**Yönerge 1**
Kayıtlardan yalnızca "Where should I" ifadesinin geçtiği satırdan başlayıp kayıtların son satırında biten kısmı, iki ucu da dahil olmak üzere aynen tekrarla. Resimleri yanıta koyma.

**Sayfa Alıntısı**
**********

Emsal Mahkeme Kararı Ankara Bölge Adliye Mahkemesi 20. Hukuk Dairesi 2021/1260 E. 2023/1174 K. 05.10.2023 T.

Görüntülediğiniz mahkeme kararı henüz kesinleşmemiştir. Yararlı olması amacıyla eklenmiştir.

T.C. ANKARA BÖLGE ADLİYE MAHKEMESİ 20. HUKUK DAİRESİ
Esas-Karar No: 2021/1260 – 2023/1174
T.C.
ANKARA
BÖLGE ADLİYE MAHKEMESİ
20.HUKUK DAİRESİ

ESAS NO : 2021/1260
KARAR NO : 2023/1174
T Ü R K M İ L L E T İ A D I N A
K A R A R

İNCELENEN KARARIN
MAHKEMESİ : ANKARA 2. FİKRİ VE SINAÎ HAKLAR HUKUK
MAHKEMESİ
TARİHİ : 17/06/2020
NUMARASI : 2019/131 E. – 2020/108 K.

**********

**Bu Görevin Kayıtları**

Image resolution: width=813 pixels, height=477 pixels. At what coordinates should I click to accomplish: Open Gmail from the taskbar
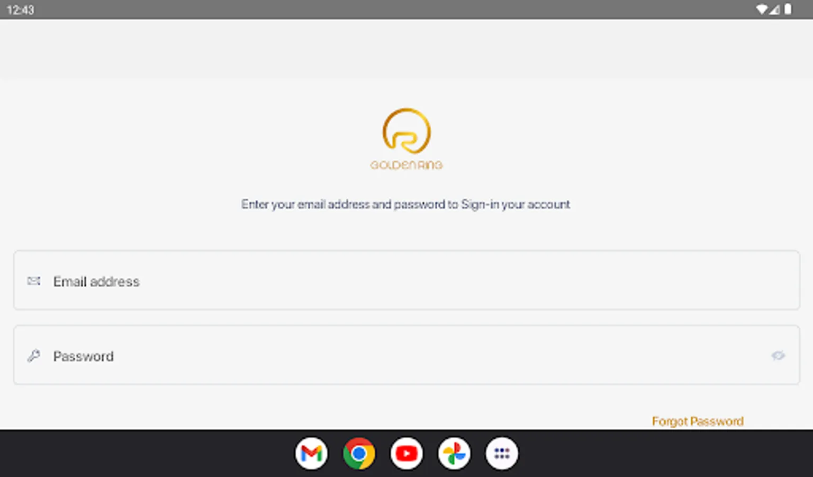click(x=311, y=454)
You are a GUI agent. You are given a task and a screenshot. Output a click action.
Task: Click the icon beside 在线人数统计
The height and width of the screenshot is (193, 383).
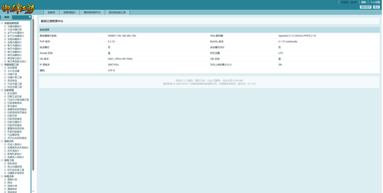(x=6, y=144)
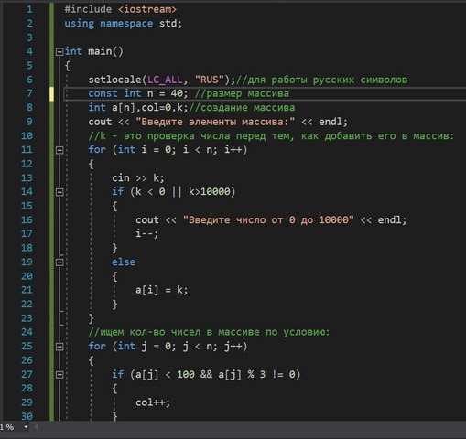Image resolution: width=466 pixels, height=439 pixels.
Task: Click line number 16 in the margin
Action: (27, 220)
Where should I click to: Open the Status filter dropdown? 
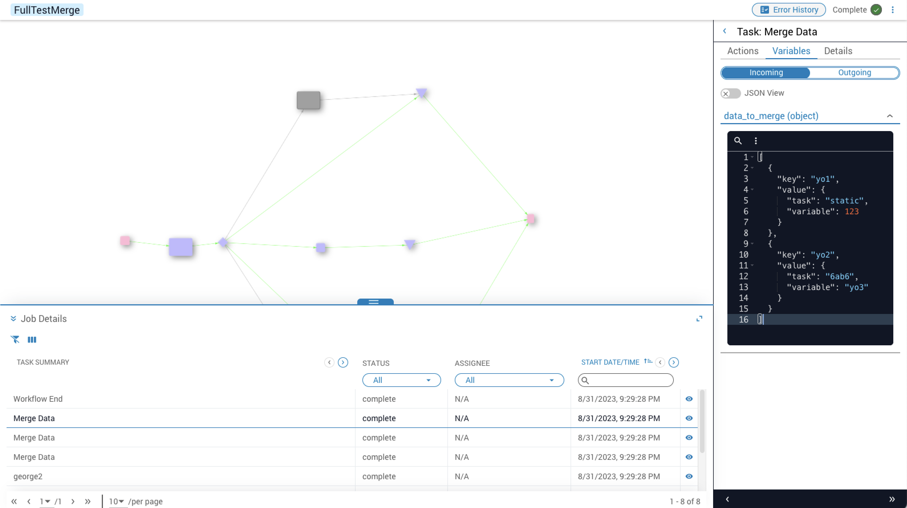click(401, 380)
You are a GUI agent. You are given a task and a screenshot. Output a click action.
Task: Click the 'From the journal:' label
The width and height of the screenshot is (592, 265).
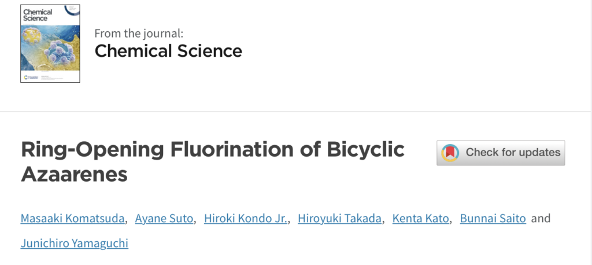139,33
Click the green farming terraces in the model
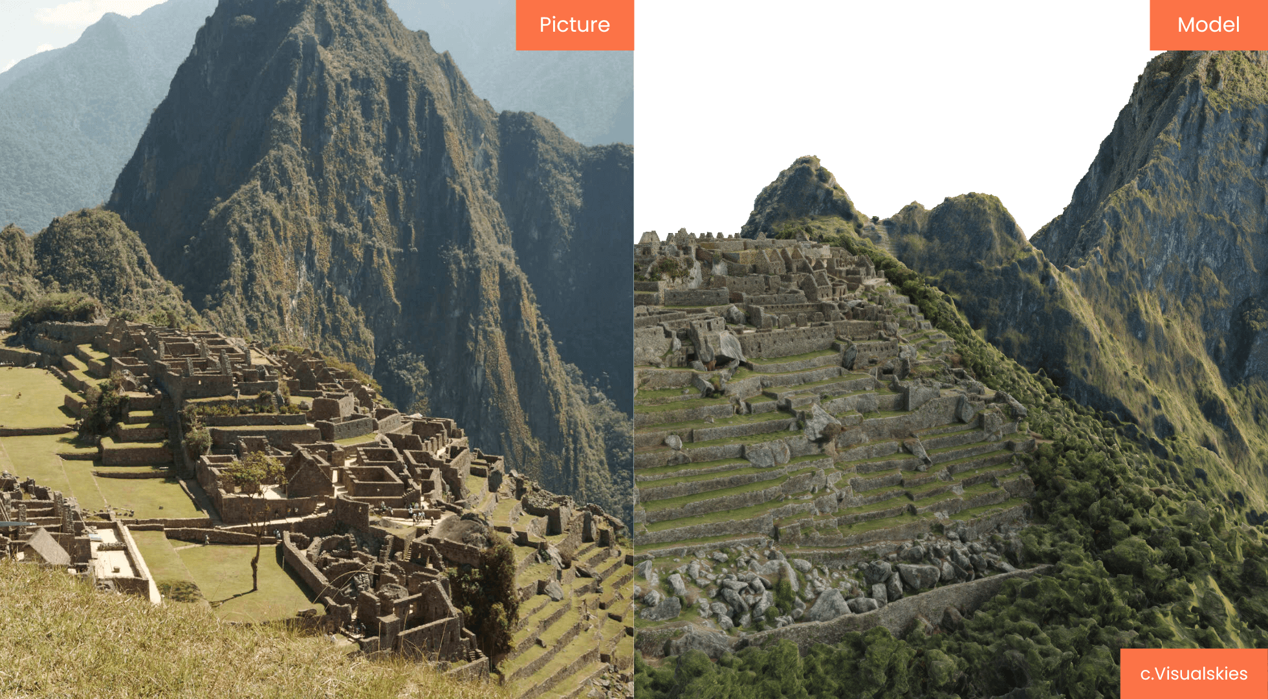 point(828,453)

**********

**Yönerge 2**
Mahkeme kararı metninin tamamını hiçbir şeyini değiştirmeden yeniden yaz.

**Yanıt 1**
Where should I click to: Open the Status filter dropdown? 
click(401, 380)
You are a GUI agent. You are given a task and a screenshot. Output a click action.
Task: Click the 'From the journal:' label
The width and height of the screenshot is (592, 265).
139,33
Click the green farming terraces in the model
 point(828,453)

**Yanıt 2**
Emsal Mahkeme Kararı Ankara Bölge Adliye Mahkemesi 20. Hukuk Dairesi 2021/1260 E. 2023/1174 K. 05.10.2023 T.

Görüntülediğiniz mahkeme kararı henüz kesinleşmemiştir. Yararlı olması amacıyla eklenmiştir.

T.C. ANKARA BÖLGE ADLİYE MAHKEMESİ 20. HUKUK DAİRESİ
Esas-Karar No: 2021/1260 – 2023/1174
T.C.
ANKARA
BÖLGE ADLİYE MAHKEMESİ
20.HUKUK DAİRESİ

ESAS NO : 2021/1260
KARAR NO : 2023/1174
T Ü R K M İ L L E T İ A D I N A
K A R A R

İNCELENEN KARARIN
MAHKEMESİ : ANKARA 2. FİKRİ VE SINAÎ HAKLAR HUKUK
MAHKEMESİ
TARİHİ : 17/06/2020
NUMARASI : 2019/131 E. – 2020/108 K.